Personal Statement

2006 Dec 22 in Soapbox | Comments (0)

The following is my personal statement for one of my grad school applications, essentially responding to the question of what obstacles to education I have overcome, and how my graduate studies will increase student diversity or serve disadvantaged groups. You may recognize some sentences from other things I have posted here, but perhaps this repackaging is of interest.

I have not personally experienced much financial hardship nor particularly challenging cultural barriers, and the truth is, my pursuit of an advanced degree is an admission that I am unsuited to more direct interaction with world problems. If I were completely committed to serving the less fortunate, I would be working in a favela in Recife or in a refugee camp in Afghanistan. The most pressing problems in the world today have little or nothing to do with linguistic research. But the most pressing problems are also the most overwhelming, and any improvement on these issues is difficult to notice. I don’t believe I am optimistic enough to deal directly with the most serious problems, and I need measurable signs of progress. Because of that, and because I am probably incorrigibly intellectual, I need to find a place for myself in academia, where I can do some public good without having to measure my life’s work against an insurmountable problem.

On the other hand, I have perhaps lived an unusual life thus far, and I do indeed feel a responsibility to serve the public good. I grew up on the Colombia center of SIL International, in a rural region near the border between the Amazon and Orinoco river valleys. It was a small community of people from all over, and I had frequent contact with indigenous and mestizo cultures. My family is deeply religious, but highly values critical thinking. My own thinking eventually led me to reject the faith I grew up with, but I was left with a sense of personal responsibility to serve the less fortunate. We felt quite poor when we periodically returned to the States, but we were wealthy compared to the people of the neighboring communities. I saw true poverty there, which I have since seen in other countries, but never in the US. With that beginning, I have never felt quite at home in American culture, though after so many years in school I am beginning to feel that academia is a home culture.

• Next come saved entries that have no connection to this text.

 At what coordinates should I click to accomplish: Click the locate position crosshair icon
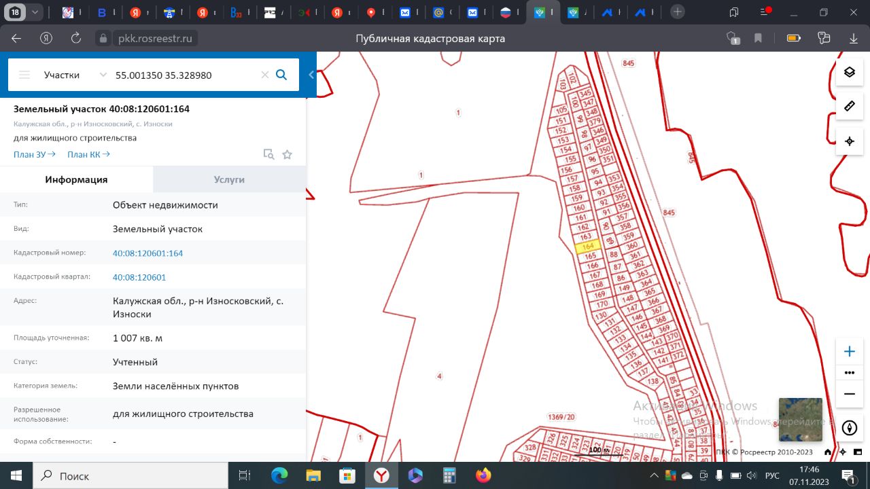[x=849, y=141]
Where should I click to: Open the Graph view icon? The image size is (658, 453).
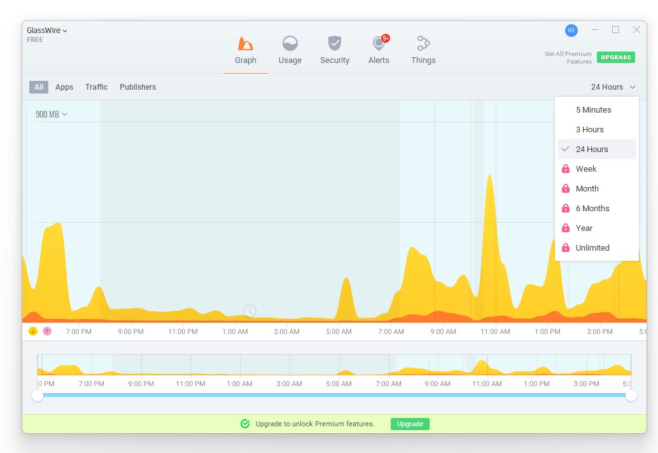[246, 44]
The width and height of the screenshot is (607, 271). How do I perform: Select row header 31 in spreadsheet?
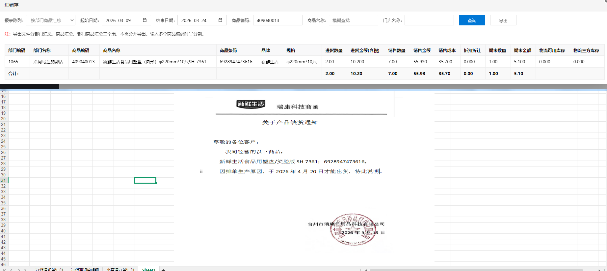pyautogui.click(x=4, y=180)
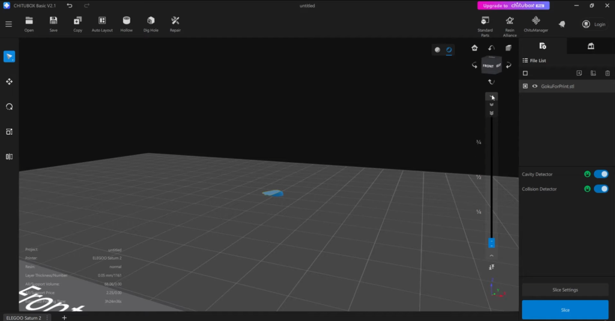The width and height of the screenshot is (615, 321).
Task: Toggle the Cavity Detector switch
Action: pos(601,174)
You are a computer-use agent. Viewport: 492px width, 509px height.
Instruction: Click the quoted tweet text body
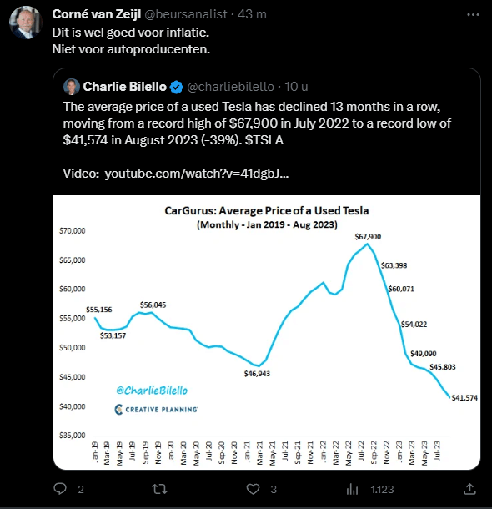point(257,123)
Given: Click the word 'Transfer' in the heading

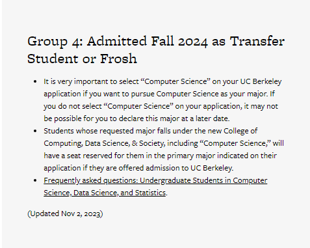Looking at the screenshot, I should coord(257,41).
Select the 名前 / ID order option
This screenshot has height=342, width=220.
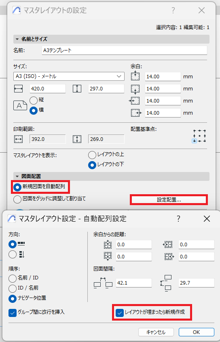click(13, 278)
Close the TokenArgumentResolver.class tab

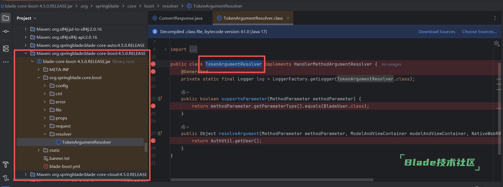(x=288, y=18)
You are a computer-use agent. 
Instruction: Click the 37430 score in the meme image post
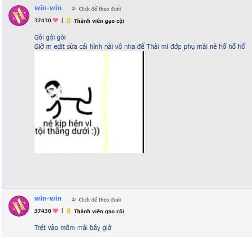coord(43,20)
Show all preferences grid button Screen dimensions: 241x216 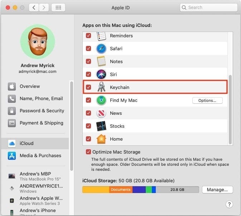click(x=58, y=7)
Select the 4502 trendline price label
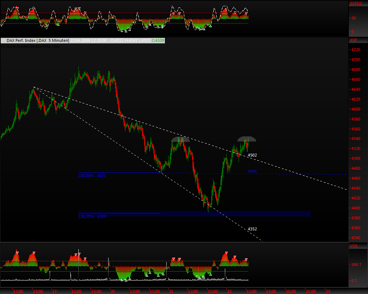 252,155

I speak Spanish fluently, Portuguese okay, and Mandarin not too poorly, and I know something of quite a few countries, but that is not so abnormal in a linguistics graduate program.

My motivations for research arise primarily from curiosity about how mind and society work. Language is a subset of human behavior that helps us understand how our brains work and how our interpersonal relationships are built. This is a long way from solving any world problems, but I do hope my research will help us build in that direction.